Paisajes decimonónicos
Eugenio Landesio (1810-1879), un profesor de la Academia de San Carlos, de origen italiano, fue la pieza fundamental del desarrollo del género del paisaje en nuestro país en el siglo xix a través de sus cátedras. En sus obras suele haber un guiño al romanticismo porque les añade un ambiente bucólico.
En el marco de sus clases dio un lugar importante al paisajismo, y lo llevó a un alto nivel en la producción artística de sus alumnos, a quienes influyó de manera decisiva, y alternó las lecciones académicas con actividades al aire libre para que pudieran apreciar la iluminación natural del entorno fuera del taller porque buscaba que sus discípulos realizaran copias de la naturaleza con el manejo de luces y sombras. Entre los más destacados se encontraba el toluqueño Luis Coto (1830-1891), quien logró otorgar a sus piezas costumbristas la identidad mexicana. No obstante, fue otro de sus aprendices quien consolidó esta práctica, y a su vez formó a una nueva generación de pintores. Nos referimos a José María Velasco (1840-1912), quien, gracias a su talento, a la edad de 18 años ya era profesor de perspectiva en la Academia, mientras que continuaba con su propia formación en dicha institución y, preocupado por la precisión en sus piezas, estudiaba de manera paralela anatomía, geología, botánica, zoología, arquitectura y otras ciencias exactas; con todo ello, sus paisajes deslumbran por el realismo y por una técnica depurada. Para 1860 se le otorgó una pensión para que, libre de preocupaciones económicas, continuara consolidando su estilo; años después obtuvo la titularidad de la plaza de profesor de paisaje en la misma escuela.

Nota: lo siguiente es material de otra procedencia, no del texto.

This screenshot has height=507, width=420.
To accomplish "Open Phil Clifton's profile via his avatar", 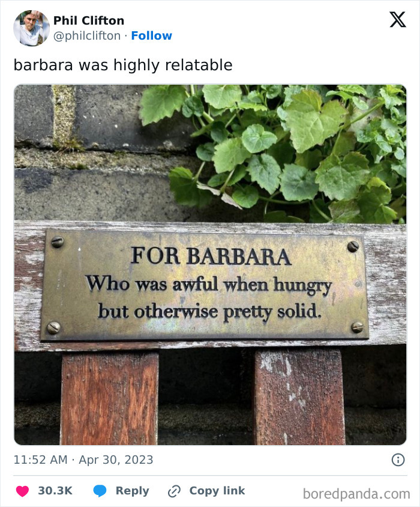I will point(31,26).
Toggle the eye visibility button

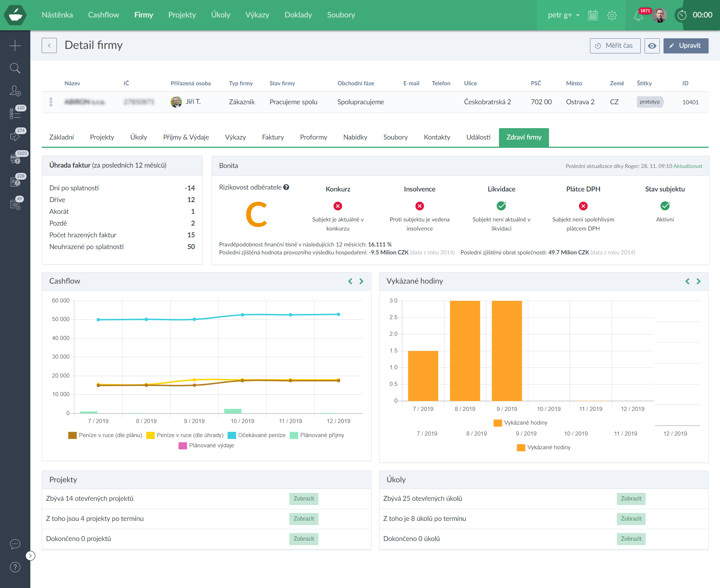coord(652,46)
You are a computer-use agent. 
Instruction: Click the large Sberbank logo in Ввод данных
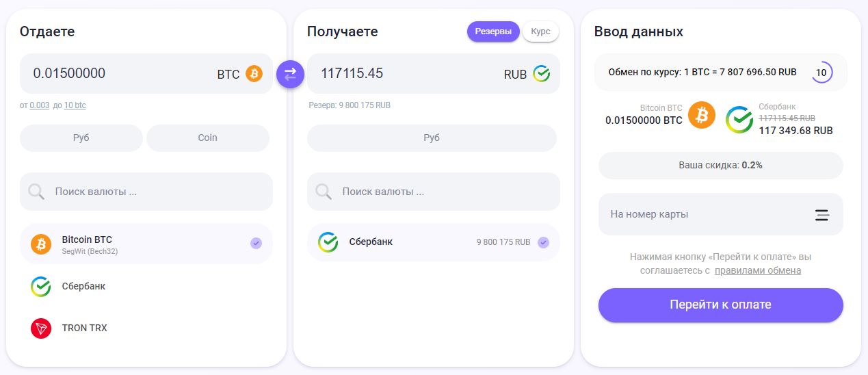click(739, 120)
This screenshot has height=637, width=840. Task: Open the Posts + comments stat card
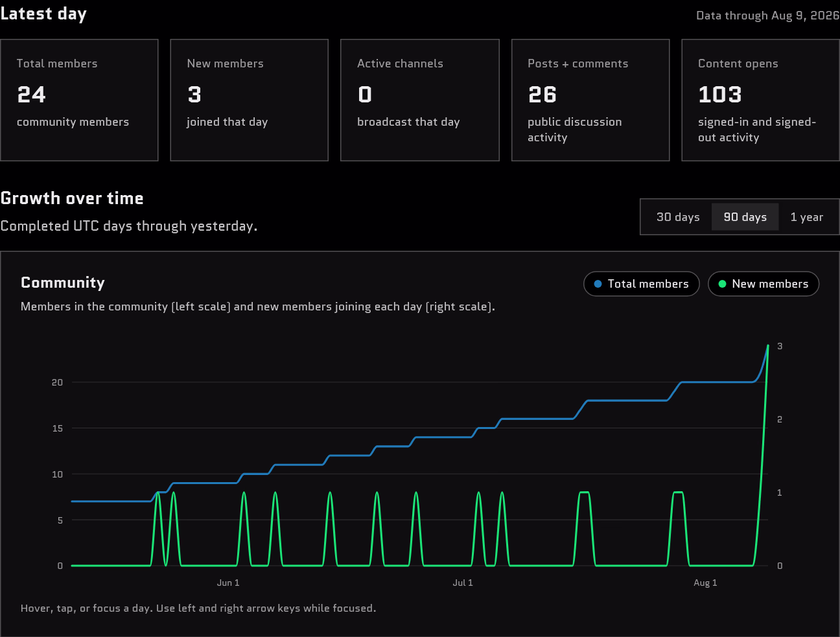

La labor docente de José María Velasco duró más de 40 años y formó a grandes artistas, como Carlos Rivera (1856-1938), apasionado de pintar en espacios abiertos en los que la vegetación es la protagonista; su figura ha cobrado importancia con el paso de los años, y hoy sabemos que permaneció como estudiante en San Carlos por 14 años, en los que se destacó como el continuador de Velasco y quizás el seguidor más fiel a su estilo, baste observar las pinturas de ambos en esta colección. Igualmente brillante fue la obra de otro miembro de su taller, el potosino Cleofas Almanza (1850-1916), quien plasmó una imagen que le era muy familiar al estar su estudio ubicado justo en la Alameda: la protagonista es una fuente que luce apagada y coronada por una escultura de Venus, copiada del natural, tal como lo enseñaba su querido maestro. Lo que sorprende al observar la obra es que en ella no aparecen personas y pareciera un espacio público abandonado. Finalmente, contamos con la única pieza que recrea un paisaje del extranjero realizada por el coahuilense, también párvulo de Velasco, Francisco de Paula Mendoza (1867-1937) a finales del siglo, en 1891. Bajo un cielo espectacular en lontananza destacan dos cúspides: por una lado la colina de Montmartre y la basílica del Sagrado Corazón, y en el extremo opuesto la torre Eiffel; a sus pies se aprecia la hermosa ciudad de París, para dejar en primer plano el verde ambiente que se oscurece en la parte inferior del paisaje y que envuelve a la capital francesa, lugar en donde Mendoza terminó su formación artística antes de volver a México en 1894.